Authenticating proxy based on target URL

[glenjamin]

I've got my proxy working, but there are some URLs that I know the backend will return 403 unauthorized for depending on the API path and the properties of the current user - which is available in my existing session.

I'm trying to figure out where the best place to put such logic would be, I can write a function shouldBeAllowed(apiPath, userSession), but I can't find a spot where this would work.

If I pass it as the context argument, then I get the path before re-writes - which isn't the end of the world but seems a bit untidy.

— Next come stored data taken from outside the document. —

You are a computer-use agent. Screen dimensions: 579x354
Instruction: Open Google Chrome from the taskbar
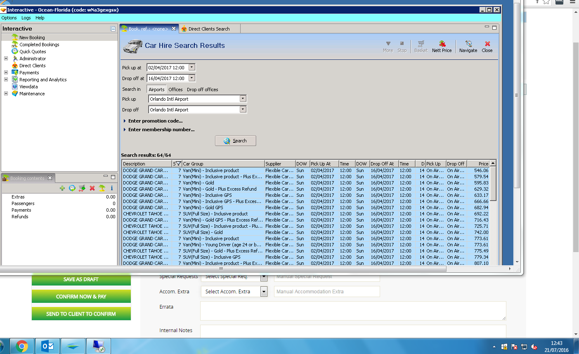click(x=22, y=346)
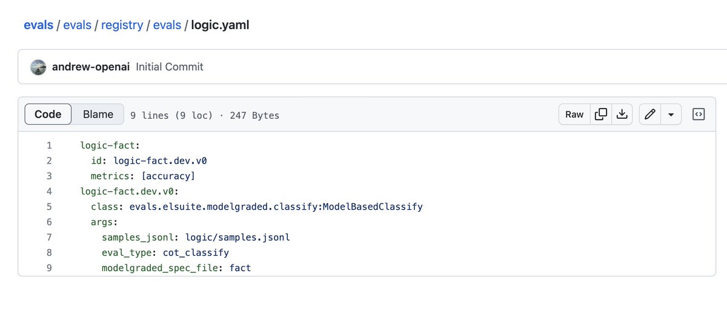Select line number 5
This screenshot has height=311, width=727.
click(49, 207)
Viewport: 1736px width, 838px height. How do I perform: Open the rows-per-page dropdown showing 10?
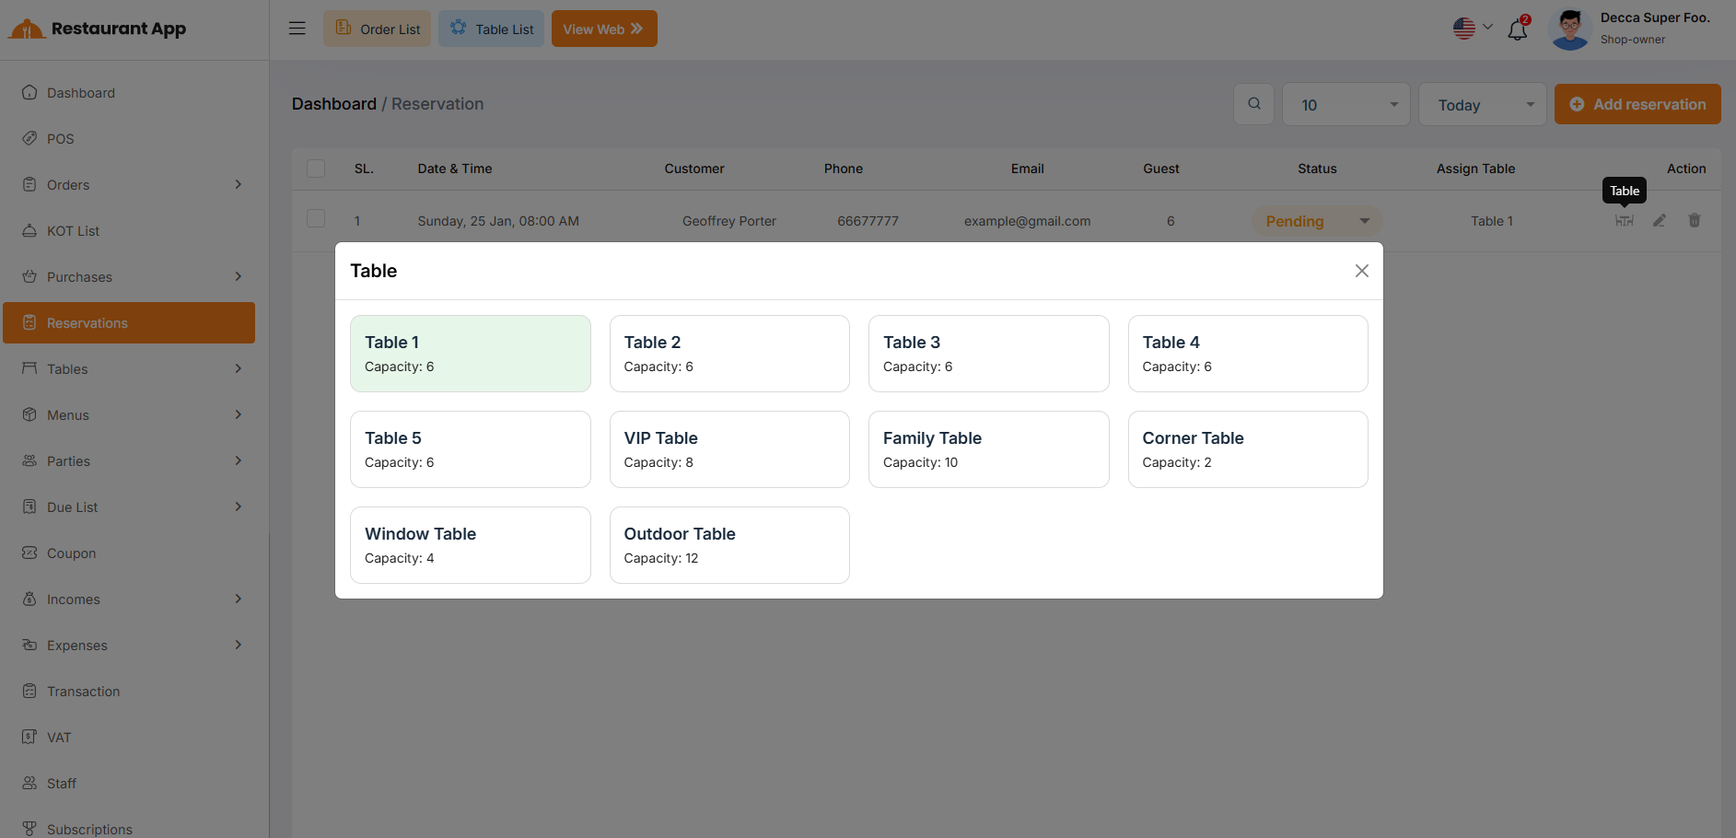[x=1346, y=105]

If I use this function instead onProxyReq, I have all the information I need but I can't see how to abort the proxy request.

Any ideas?

Setup

• http-proxy-middleware: 0.17.3
• server: express 4.14.0

proxy middleware configuration

  app.use("/api", proxy({
    target: config.apiServer,
    pathRewrite: {"^/api": ""},
    xfwd: true,
    secure: true,
    changeOrigin: true,
    logLevel: "silent",
    headers: {
      cookie: ""
    },
    onProxyReq: (proxyReq, req) => {
      const user: User = req.session.user;
      // Convert session authentication into API authentication
      proxyReq.setHeader("Authorization", buildAPIAuth(user));
      req.log.info(
        {method: proxyReq.method, path: proxyReq.path},
        "proxying request"
      );
    }
  }));

[chimurai]

Sorry for the late reply @glenjamin .

Did you try using multiple middleware to achieve the result? Basically use/write a different middleware to add the authentication, before proxying the request.